▸ **Records supplied**
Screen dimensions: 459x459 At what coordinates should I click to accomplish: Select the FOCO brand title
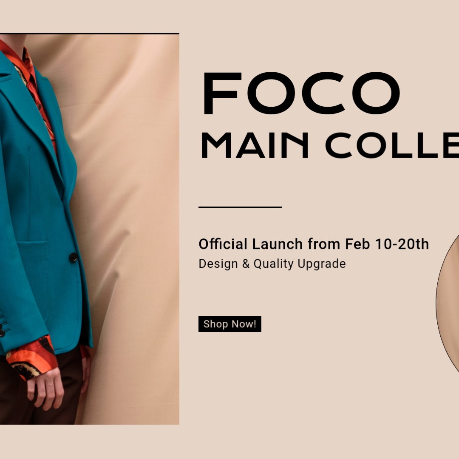pyautogui.click(x=301, y=93)
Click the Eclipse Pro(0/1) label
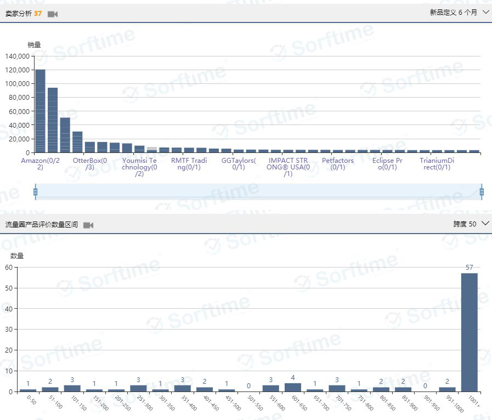 pyautogui.click(x=387, y=164)
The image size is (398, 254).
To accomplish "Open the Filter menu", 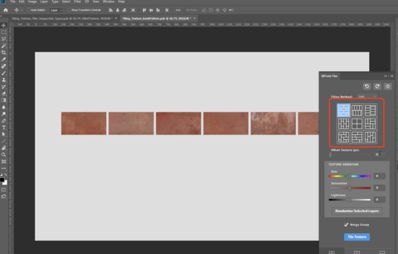I will tap(76, 2).
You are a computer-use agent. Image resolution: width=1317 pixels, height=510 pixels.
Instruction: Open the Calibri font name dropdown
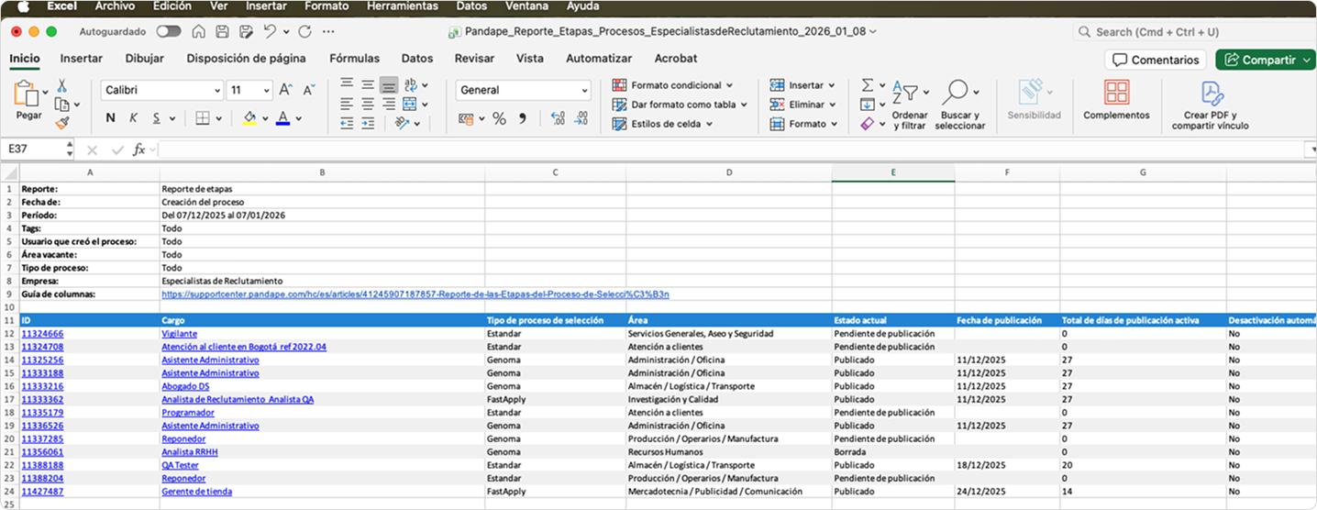tap(217, 90)
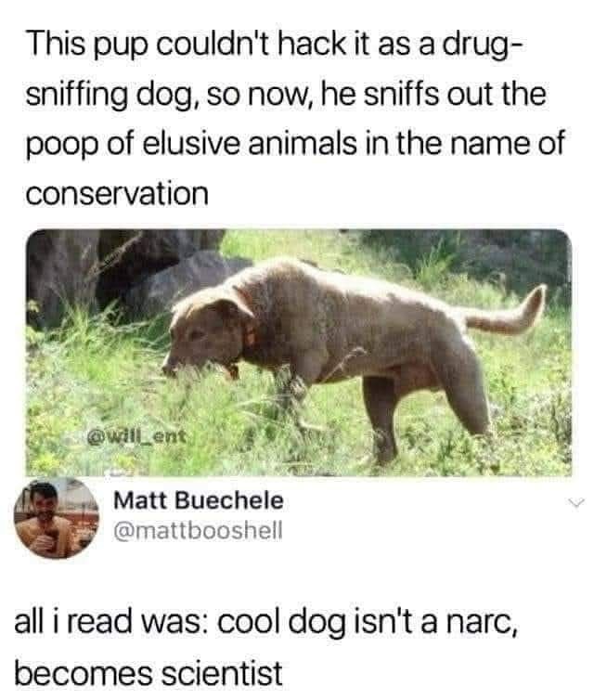Screen dimensions: 594x699
Task: Click the word "conservation" in the caption
Action: [x=117, y=193]
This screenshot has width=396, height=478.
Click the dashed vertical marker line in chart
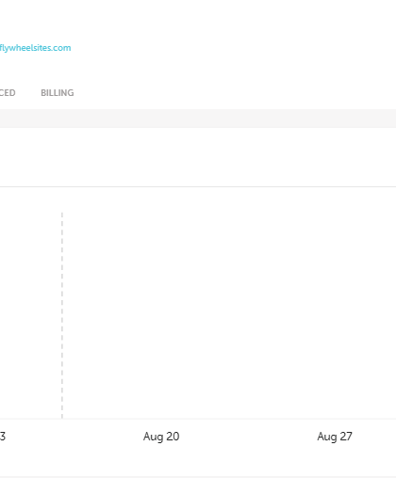(62, 315)
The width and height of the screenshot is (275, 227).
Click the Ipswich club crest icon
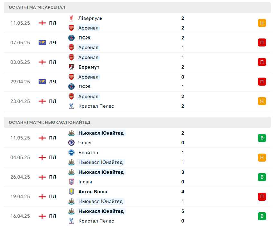(71, 182)
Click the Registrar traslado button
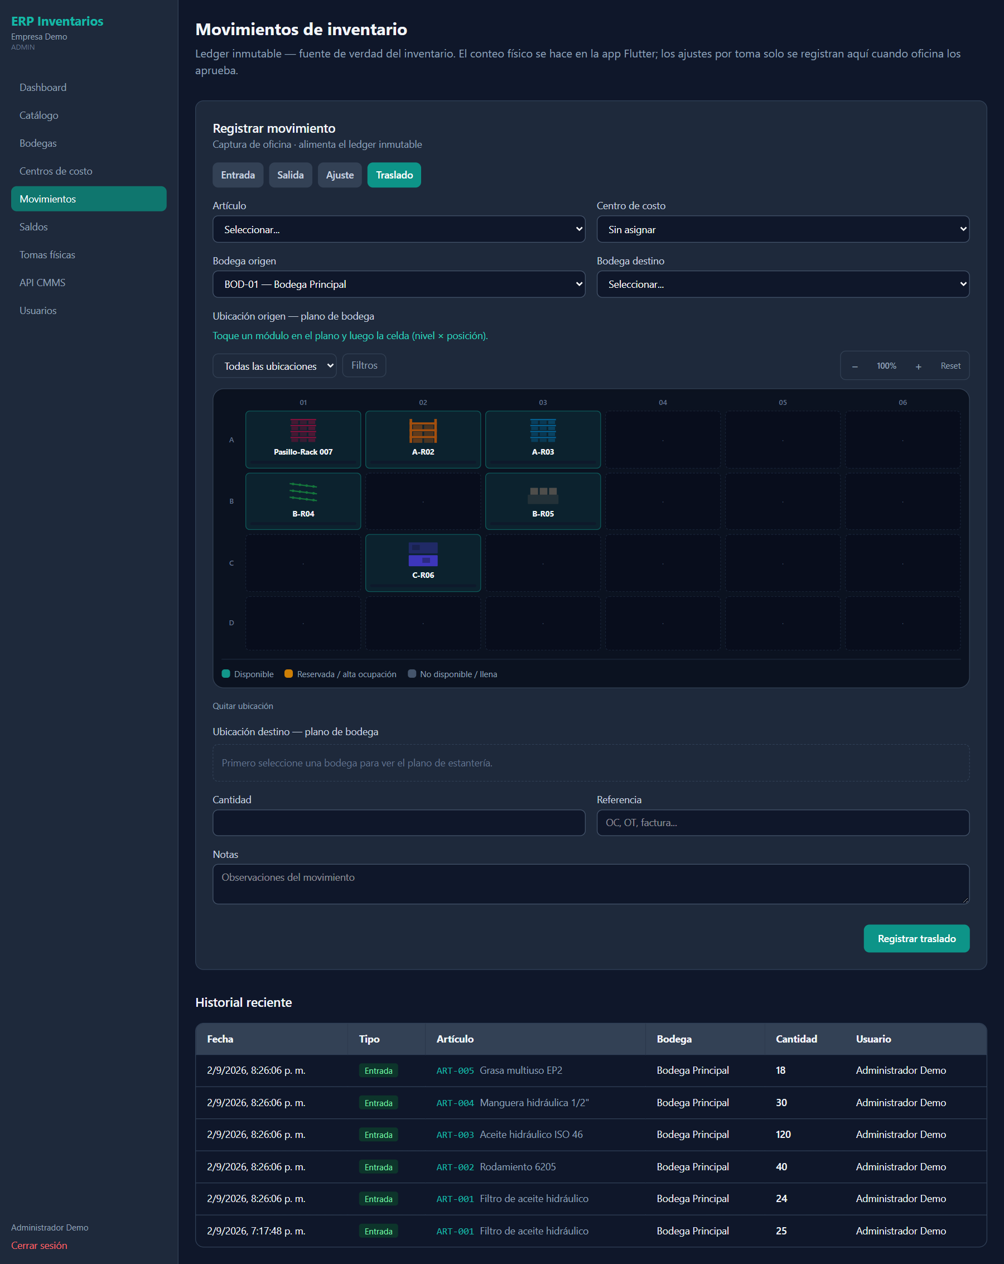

▸ **Exercise goal**
Your task is to transcribe exactly the lines from the one containing "You are a computer-use" through the final line of the entries above, pictures excluded.

▸ **Response for this exercise**
You are a computer-use agent. Image resolution: width=1317 pixels, height=510 pixels.
Instruction: Open the Calibri font name dropdown
tap(217, 90)
Screen dimensions: 594x699
Task: Click the word "conservation" in the caption
Action: [x=117, y=193]
This screenshot has width=396, height=478.
Click the dashed vertical marker line in chart
(62, 315)
The width and height of the screenshot is (275, 227).
Click the Ipswich club crest icon
(71, 182)
Click the Registrar traslado button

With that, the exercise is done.